Doctor of Philosophy (PhD)

Degree Type

Dissertation

Abstract

Different intellectual, cultural, visual, social and material strategies and tactics were utilized to create and consolidate the German Empire from its inception in 1871 until it ended in 1918."Mediating the Colonial Other in the German Empire" examines the role of the print media in creating and sustaining nationalistic feelings to uphold the German Empire by disseminating both veiled and not-too-veiled nationalism thorough the publications addressed to the German populace. This dissertation explores how three specific types of media--a family magazine (Die Gartenlaube), novels, and juvenile literature--were used to address different audiences to foster nationalism in the Empire. Using different theories of nationalism, I investigate the treatment, in these media, of the colonial other whose space and identity were the most useful elements for feeding German nationalist feeling, by the way it imagines, stereotypes, fictionalizes and racializes non-Germans for the purpose of either distracting readers from existing cultural differences and issues within the Empire or feeding nationalistic sentiments.

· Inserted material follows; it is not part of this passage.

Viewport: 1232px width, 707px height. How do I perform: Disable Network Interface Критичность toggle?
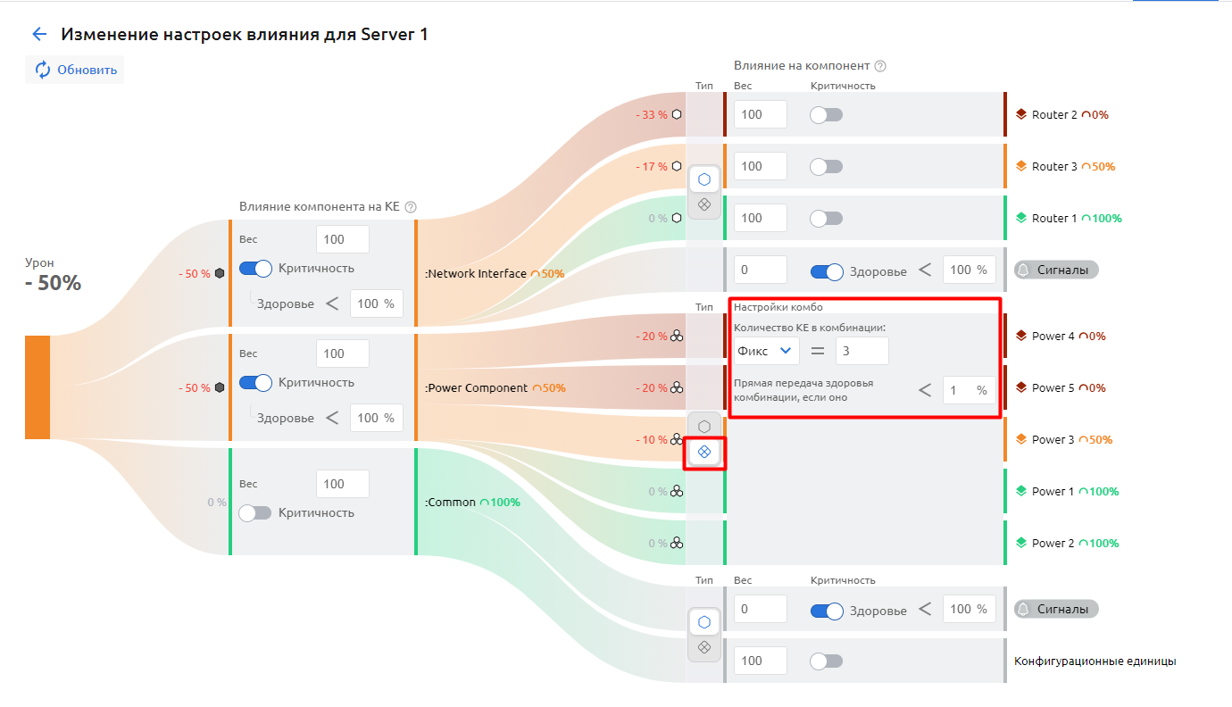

I discuss specific issues of Die Gartenlaube and their coverage of the German colonial other in Africa, as well as in other parts of the world. I begin with the pro-colonialism publications that appeared before Germany became a colonial power considering them as colonial fantasies. I then analyze the depiction of natives in German colonies when these colonial fantasies became realized.

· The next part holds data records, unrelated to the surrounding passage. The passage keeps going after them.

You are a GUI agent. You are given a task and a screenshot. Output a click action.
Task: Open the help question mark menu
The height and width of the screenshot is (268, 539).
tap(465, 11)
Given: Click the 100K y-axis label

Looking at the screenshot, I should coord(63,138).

In the second chapter, I continue the discussion of the mediation of the colonial other by examining how nationalism informed fictions addressing the German population in the Empire. The first selected novel, Peter Moors Fahrt nach Südwest from 1906 by Gustav Frenssen, an editor of Die Gartenlaube, fictionalizes the Herero-Nama revolt in the German colonial territories, (re)presenting the events to German audiences to foster nationalism among German adult readers. Frenssen, having never visited any German, created characters resembling the German soldiers he interviewed for the novel, showing the different layers involved in mediating nationalism, especially how second-hand experiences of others were readily manipulated and vividly retold to foster nationalism. I also analyze Ansiedlerschicksale; elf Jahre in Deutsch-Südwestafrika 1893-1904, the autobiography of Helene Nitze von Falkenhausen who settled in the same German colony as Frenssen’s characters right before the natives revolted. Although both selected works speak “about” the colonial other, this autobiography sheds some light on the (perceived) relationship of Africans to their homeland, and most importantly, gives an overview from a female writer that can be juxtaposed to Frenssen for the purpose of comparison.

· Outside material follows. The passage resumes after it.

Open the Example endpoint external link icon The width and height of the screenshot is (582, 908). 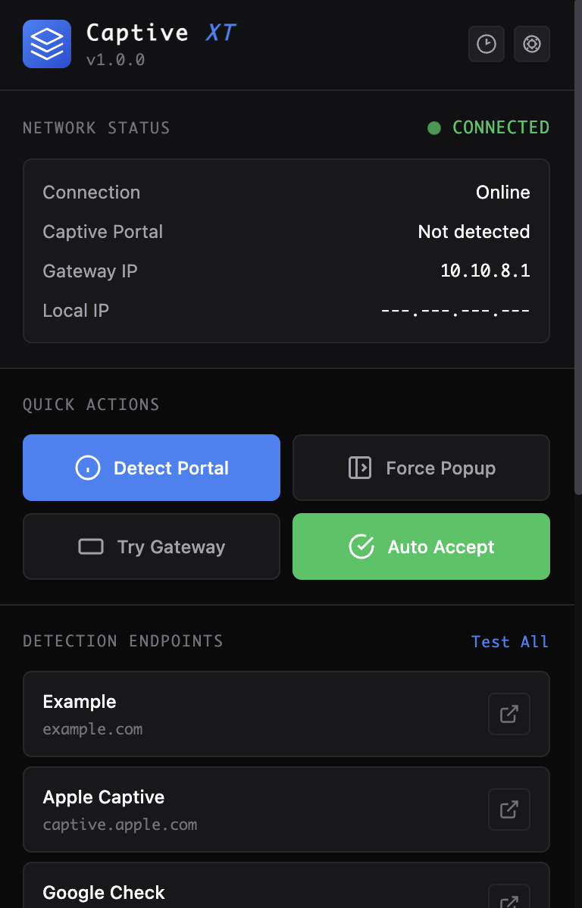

The third chapter treats reading (as) socialization for German juvenile readers in the Empire. It will review two stories written by authors with the aim of fostering nationalism among the younger generation. Like Frenssen, Falkenhorst in Der Baumtöter fictionalizes the German colony of Cameroun without having ever visited the territory. He situates and fictionalizes the uprising of natives against German settlers, retelling the events from the perspective of a German gardener who relocates to Cameroun. I review its implicit and explicit nationalist references aimed at socializing children into colonialism and nationalism. Similarly, Koch in Die Vollrads in Südwest writes from the perspective of a young girl who settles in German Southwest Africa and experiences the confusion and horrors of the Herero uprising. While Falkenhorst’s novel was published in 1899, in the heyday of German colonial exploits, Koch’s work appeared in 1910 and was written explicitly for girls.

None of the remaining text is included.